By Emily Cox
New research indicates that stronger regulatory oversight could have prevented hundreds of thousands permanent, painful, and debilitating injuries from pelvic mesh products that the FDA approved with little research and no clinical trial data.
Oxford University researchers published their findings in The BMJ Open medical journal on December 6. The study suggests that the FDA approved more than 60 pelvic mesh products with little to no research to establish safety or effectiveness. Consequently, researchers indicate that regulatory failures are partially to blame for the vaginal mesh problems and injuries that have ruined thousands of lives.
The study looked at data on 61 devices the FDA approved through its controversial 510(k) “fast-track” approval program. The program only requires manufacturers show that devices are “substantially equivalent” to products the agency has previously approved. Researchers found that all the devices received approval by tracing their lineage back to a mere two devices. The Ethicon Mersilene Mesh received traditional approval back in 1985. The FDA approved the Boston Scientific ProteGen Sling in 1996.
However, researchers note that there is no logical basis for establishing equivalency with these older devices. The newer pelvic mesh products used new technology, materials, and designs. Consequently, the fact that these devices were drastically different in pretty much everything other than function should have raised red flags among regulators.
No Pelvic Mesh Products Underwent Clinical Trials
The study also found no clinical trials evidence for any of the 61 devices that showed they worked or were even safe before the FDA approved them. Furthermore, the researchers also found that the FDA later called for clinical trials in 119 cases. In those cases, 66 percent of manufacturers immediately yanked the device from the market, and 22 percent changed the device’s indication instead of subjecting it to intense scientific study.
Out of all these cases, only seven studies went as far as the recruitment process. However, none ever actually reported their outcomes.
“Transvaginal mesh products for pelvic organ prolapse have been approved on the basis of weak evidence over the last 20 years,” the researchers concluded. “Devices have inherited approval status from a few products. A publicly accessible registry of licensed invasive devices, with details of marketing status and linked evidence, should be created and maintained at the time of approval.”
Pelvic Mesh Products Lawsuits
Due to these regulatory failings, these devices have permanently maimed hundreds of thousands of women. Consequently, a tidal wave of transvaginal mesh lawsuits has come crashing through America’s court system. With little to no safety research or studies, substantial design defects slipped through cracks. These defects have left women with serious, often permanent complications. These include chronic pain, nerve damage, infection and loss of sexual function, as well as organ erosion and perforation. Erosion and perforation also can prevent the complete retrieval of the device, leaving toxic plastic behind in the damaged tissue.

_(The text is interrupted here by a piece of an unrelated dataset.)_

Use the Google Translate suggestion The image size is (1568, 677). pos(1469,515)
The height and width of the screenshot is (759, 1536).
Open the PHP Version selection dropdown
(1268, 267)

Also, there’s evidence that these regulatory issues are not exclusive to the US. There appears to be a worldwide phenomenon of these agencies failing the citizens they’ve sworn to protect. These failings have only served to further corporate interests and profits. As a result, the pelvic mesh products litigation is one of the largest mass torts in recent years.
Currently, the most recent U.S. vaginal mesh trial is underway in New Jersey. The plaintiff rested her case this past Thursday, and defendants Johnson & Johnson and its Ethicon unit are expected to present their case throughout this week. Most expect a jury verdict sometime next week. So far, U.S. juries have found overwhelmingly for pelvic mesh plaintiffs, awarding multi-million dollar verdicts. Jurors have almost unanimously found that the manufacturers knowingly marketed these dangerous devices for financial gain.